Le recours à des méthodes violentes, et notamment
à la torture, demeure pourtant très
répandu au
sein des forces de l’ordre. Héritage de
décennies
de dictatures militaires, il est courant que des personnes,
généralement issues de couches
défavorisées
ou marginalisées, soient maltraitées ou
torturées
par la police ou les forces de sécurité
lorsqu’elles sont arrêtées.
Si la lutte contre le communisme a laissé place à
la
guerre contre le terrorisme, les moyens utilisés continuent
de
porter atteinte aux droits de l’homme. La plupart des
États latino-américains se sont dotés
de
législations antiterroristes contraires aux garanties
constitutionnelles en matière de droits et de
libertés.
C’est notamment le cas de l’Argentine, de la
Colombie, du
Salvador, du Pérou, du Paraguay.
Des infractions aux contours flous ouvrent la voie à des
interprétations qui criminalisent la protestation sociale :
des
syndicalistes, des paysans, des étudiants ou des leaders
sociaux
sont fréquemment arrêtés sous couvert
de lutte
antiterroriste et se retrouvent exposés à des
risques de
tortures, de mauvais traitements ou de disparitions
forcées*.
En Argentine, les dispositions de la loi antiterroriste permettent de
réprimer des citoyens ou des organisations critiquant les
autorités ou prétendant exercer une pression sur
le
gouvernement (5).
Au Chili, une centaine d’Indiens Mapuches militant contre
l’exploitation du bois sur leur territoire demeurent
emprisonnés sur le fondement d’une loi
antiterroriste
votée sous le régime de Pinochet. Au
Brésil, au
Guatemala, en Colombie, au Pérou, en Argentine, en Bolivie
ou en
Équateur, les mouvements de paysans ou d’Indiens
protestant contre une mauvaise répartition de la terre et
des
ressources sont violemment réprimés par les
forces de
l’ordre.
Au Mexique, au Guatemala, en Colombie ou au Pérou, le trafic
de
drogue est devenu une source majeure de la violence dont la population
est la première à subir les
conséquences.
L’influence des groupes armés liés au
crime
organisé est telle que ceux-ci font parfois obstacle au
contrôle de l’État sur des pans entiers
du
territoire (Colombie) ou s’imposent comme autorité
de fait
dans des zones marginalisées (favelas au Brésil).

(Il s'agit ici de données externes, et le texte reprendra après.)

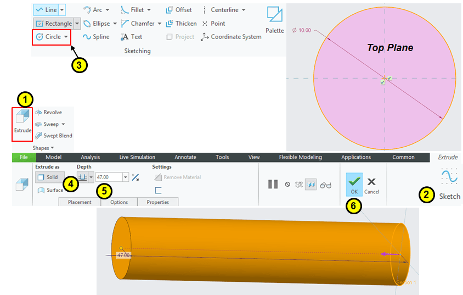Switch to the Flexible Modeling tab
Screen dimensions: 463x295
pyautogui.click(x=300, y=157)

Dans le cadre des offensives menées contre les
narcotrafiquants,
la police et l’armée ont pour usage de recourir
à
la torture pour obtenir des aveux et se rendent responsables de graves
exactions contre la population. Chaque année, au
Brésil,
de nombreux jeunes issus des favelas sont torturés ou trou-
vent
la mort au cours d’opérations
policières contre le
trafic de drogue. Le crime organisé
pénètre les
plus hautes instances de l’État, entretenant une
impunité chronique pour les auteurs d’exactions.

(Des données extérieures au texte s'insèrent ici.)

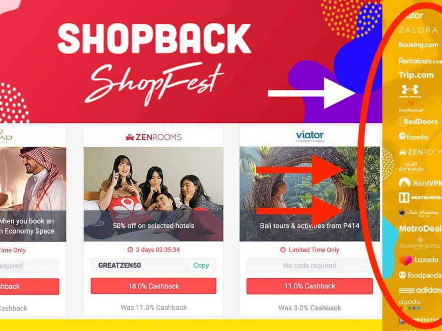Open the Etihad logo in sidebar
442x331 pixels.
point(411,167)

Le recours à la torture demeure très
fréquent dans
les lieux de détention. En 2007, Florentin
Meléndez,
président de la Commission interaméricaine des
droits de
l’homme (CIDH), a indiqué que dans les lieux
privatifs de
liberté, les droits fondamentaux des détenus
continuaient
d’être violés et a relevé la
persistance de
la torture, des mauvais traitements et de la surpopulation
carcérale. Dans la majorité des pays
d’Amérique latine, les systèmes
judiciaires
privilégient la répression et le recours
à
l’incarcération au détriment de
politiques de
prévention, de peines alternatives et de la
résolution
des problèmes sociaux.
L’impunité dont bénéficient
les auteurs des
violations des droits de l’homme contribue à la
persistance du phénomène tortionnaire en
Amérique
latine. Elle résulte aujourd’hui non seulement de
la
corruption endémique qui ronge le pouvoir judiciaire dans de
nombreux États, mais également des
défaillances
des systèmes judiciaires. Le renvoi de nombreuses plaintes
devant des juridictions militaires excluant les crimes de torture,
comme c’est notamment le cas en Colombie ou au Mexique,
constitue
un obstacle de taille au jugement d’agents de
l’État
responsables de violations des droits de l’homme. (...).
La
Colombie en particulier...
LE CONTEXTE
(...) Depuis la fin de la Violencia (1948-1960) (13), la Colombie est
le théâtre d’un conflit armé
interne opposant
les deux principales guérillas d’extrême
gauche (les
Forces armées révolutionnaires de Colombie
–
FARC-EP, et l’Armée de Libération
nationale –
ELN) aux forces gouvernementales et aux paramilitaires (les
Autodéfenses unies de Colombie – AUC) (14). Ces
derniers,
soutenus par les élites économiques, une partie
de
l’armée colombienne et de la classe politique (15)
ont
pour objectifs de chasser les guérillas de leurs zones
d’influence et d’éliminer tout soutien
avéré ou perçu comme tel aux
activités
insurrectionnelles. À ce conflit, se superpose dans les
années quatre-vingt-dix la lutte pour la maîtrise
du
trafic de drogue, lucrative source de financement des
activités
des groupes armés.
Dans les zones de conflit, la population est prise entre deux feux :
les personnes accusées de collaborer avec l’un ou
l’autre camp sont fréquemment menacées,
enlevées ou tuées. Les campagnes de terreur
menées
par les paramilitaires dans les zones sous influence de la
guérilla s’accompagnent de la spoliation de mil-
lions
d’hectares de terres dont les communautés
indiennes et les
afro-colombiens sont les premières victimes (16). Bien
qu’ayant subi de sérieux revers en 2008, les
guérillas continuent de se livrer à des exactions
:
assassinats – parfois
précédés de tortures
– de civils considérés comme des
collaborateurs de
l’armée ou des paramilitaires (17) ;
enlèvement de
personnalités politiques leur servant de monnaie
d’échange avec leurs membres
emprisonnés, ou de
simples citoyens dans le but d’obtenir des rançons
(18) ;
recrutement d’enfants soldats ; usage de mines antipersonnel.
Le
viol est utilisé à grande échelle par
chacune des
parties au conflit comme arme de terreur à
l’encontre des
populations civiles.
Depuis 2002, plus de 15 000 personnes ont péri ou disparu en
raison de leurs activités politiques ou sociales :
assassinats
d’opposants politiques, de défenseurs des droits
de
l’homme, de syndicalistes. La Colombie détient le
record
mondial de syndicalistes assassinés (4 000 en vingt ans).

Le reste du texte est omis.